Indiana Hoosiers football players

Gary A. Vasquez-Imagn Images


High school basketball is to Indiana what high school football is to Texas, and prior to a couple of years ago, it was hard to imagine a scenario where most people would prioritize a Hoosiers football game over a big showdown on the hardwood. However, that dream has become a reality, and multiple high-stakes matchups were played earlier than scheduled due to the Peach Bowl.

Most basketball fans are aware the sport was invented by James Naismith, who introduced it to the world after he nailed up a peach basket inside a YMCA in Springfield, Massachusetts in 1891.

In 1925, he was among the 15,000 spectators who headed to the Indiana State Fairgrounds for a high school basketball tournament, and the fervor he witnessed inside the gym where it was held led him to write, “Basketball may have been invented in Massachusetts, but it was made for Indiana.”

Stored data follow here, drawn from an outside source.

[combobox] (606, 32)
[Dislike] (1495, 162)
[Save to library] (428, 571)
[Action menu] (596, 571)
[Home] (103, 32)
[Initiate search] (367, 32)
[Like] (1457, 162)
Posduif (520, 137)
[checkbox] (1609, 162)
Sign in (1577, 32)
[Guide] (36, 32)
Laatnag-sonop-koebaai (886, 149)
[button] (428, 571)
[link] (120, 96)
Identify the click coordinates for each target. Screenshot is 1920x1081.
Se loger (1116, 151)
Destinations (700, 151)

That so-called “Hoosier hysteria” is still alive and well more than a century later, and Indiana’s flagship university has firmly been a Basketball School for the vast majority of that stretch. However, the tides have turned in dramatic fashion since Curt Cignetti arrived in Bloomington last season, as the football team is currently one win away from playing for a national championship.

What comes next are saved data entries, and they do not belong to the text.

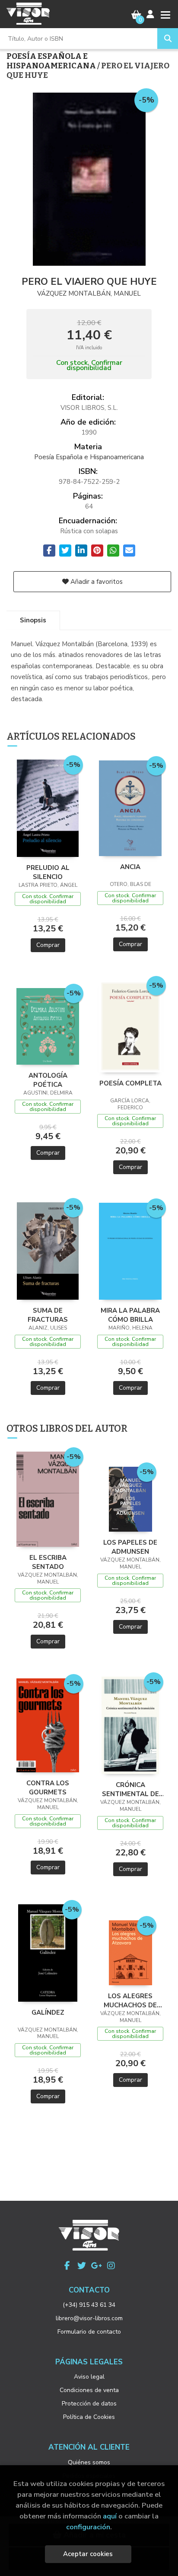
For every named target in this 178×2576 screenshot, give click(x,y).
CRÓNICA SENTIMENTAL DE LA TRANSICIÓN (130, 1789)
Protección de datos (89, 2403)
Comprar (48, 945)
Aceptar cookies (88, 2554)
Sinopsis (33, 620)
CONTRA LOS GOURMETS (47, 1787)
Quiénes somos (89, 2462)
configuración (88, 2527)
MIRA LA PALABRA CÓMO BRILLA (130, 1314)
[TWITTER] (81, 2265)
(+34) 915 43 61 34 (89, 2305)
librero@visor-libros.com (89, 2318)
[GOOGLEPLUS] (96, 2265)
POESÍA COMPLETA (130, 1083)
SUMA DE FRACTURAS (48, 1314)
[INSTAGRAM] (111, 2265)
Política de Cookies (89, 2417)
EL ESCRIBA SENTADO (48, 1562)
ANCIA (130, 867)
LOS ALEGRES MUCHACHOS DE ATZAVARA (130, 2000)
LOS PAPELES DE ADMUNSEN (130, 1546)
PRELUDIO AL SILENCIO (48, 872)
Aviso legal (89, 2377)
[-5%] (48, 807)
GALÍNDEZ (48, 2012)
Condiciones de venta (89, 2390)
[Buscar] (167, 38)
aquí (110, 2516)
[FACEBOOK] (66, 2265)
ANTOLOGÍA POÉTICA (48, 1079)
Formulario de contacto (89, 2332)
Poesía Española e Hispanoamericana (51, 61)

Indiana will have the chance to punch their ticket to the title game and face off against Miami with a win over Oregon in the Peach Bowl, and that matchup forced some high schools in the state to take what would have previously been an unthinkable step.

 Multiple high schools in Indiana rescheduled marquee basketball games that were slated to be played during the Peach Bowl

New Albany and Jeffersonville have one of the fiercest high school rivalries in Indiana, and their boys’ basketball teams were supposed to go head-to-head on the former’s court on the evening of January 9th.

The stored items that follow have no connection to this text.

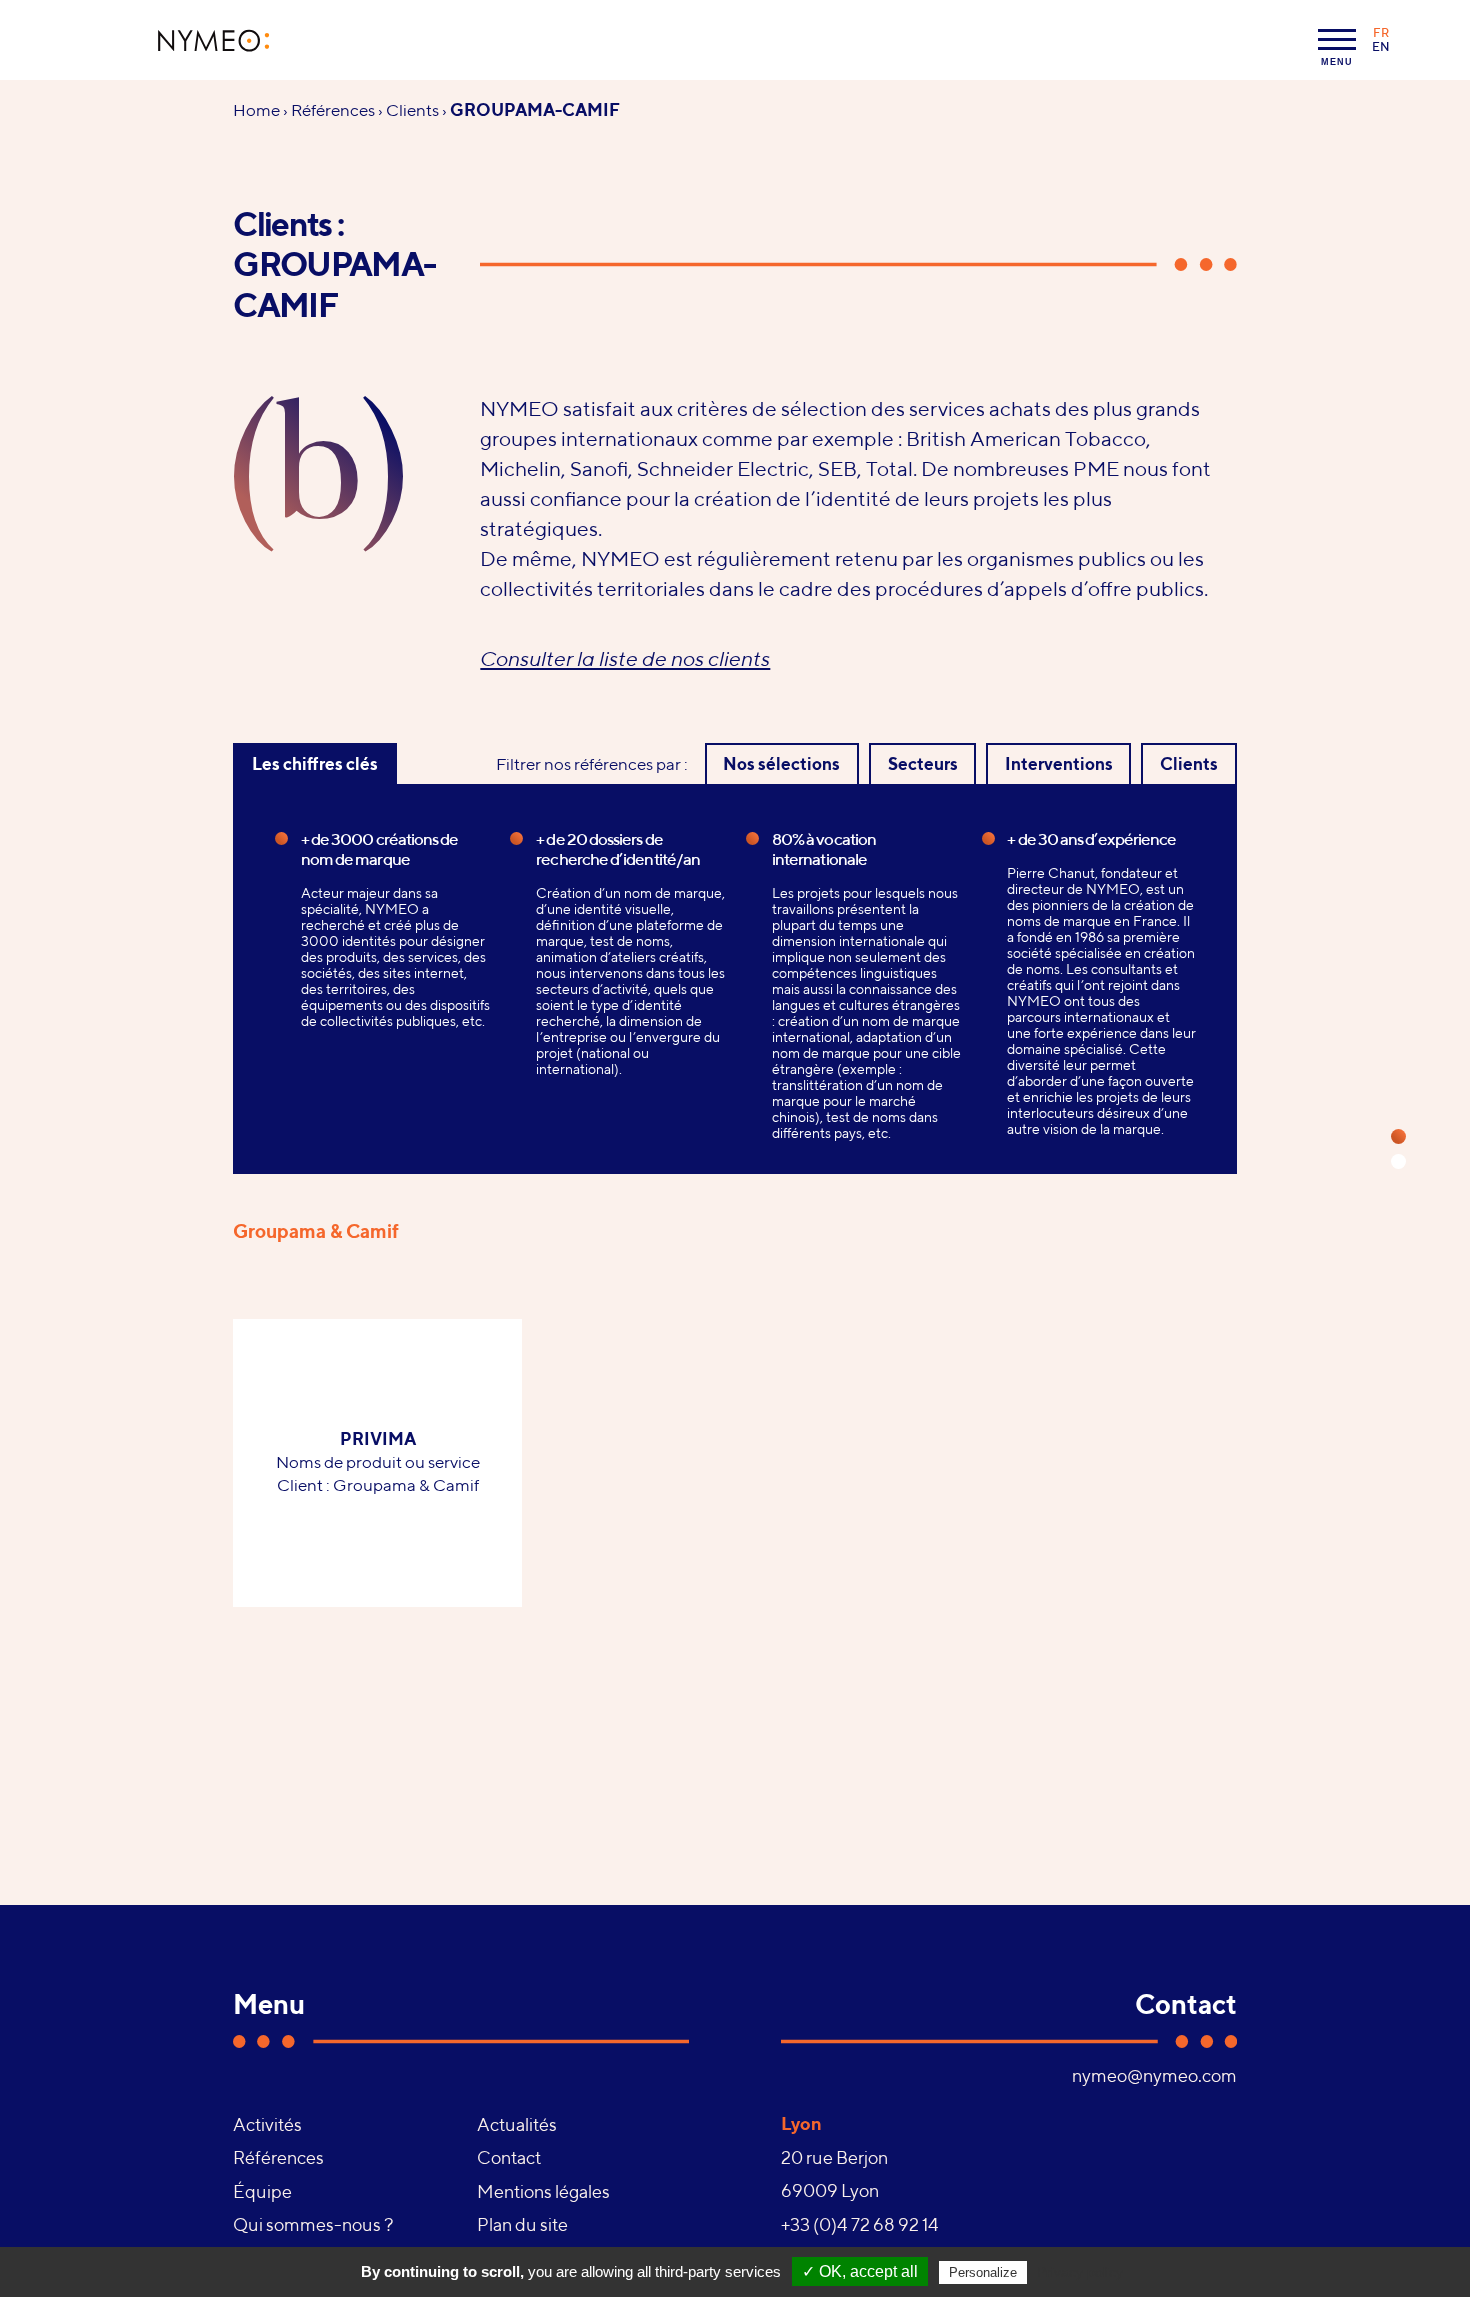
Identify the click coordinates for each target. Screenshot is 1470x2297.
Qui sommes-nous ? (313, 2224)
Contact (509, 2157)
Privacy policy (1080, 2272)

However, according to Fox59, that was just one of a number of contests that ended up being pushed to Thursday night due to Indiana’s presence in the Peach Bowl.

Pike and Fishers, who are among the best teams in the state according to MaxPreps, also ended up playing a day earlier than they were supposed to (the latter earned a 76-67 win), and a bunch of other schools around the state ended up following suit.

Some, including Bloomington South and Bloomington North, decided to push their games to a future date instead of scrambling at the last minute, and the outlet spoke to a number of players, parents, and fans who said they were relieved they wouldn’t have to choose between those contests and the Peach Bowl.

Based on what Cignetti has achieved during his first couple of years in Indiana, high schools might want to have some contingency plans for games during College Football Playoff season going forward.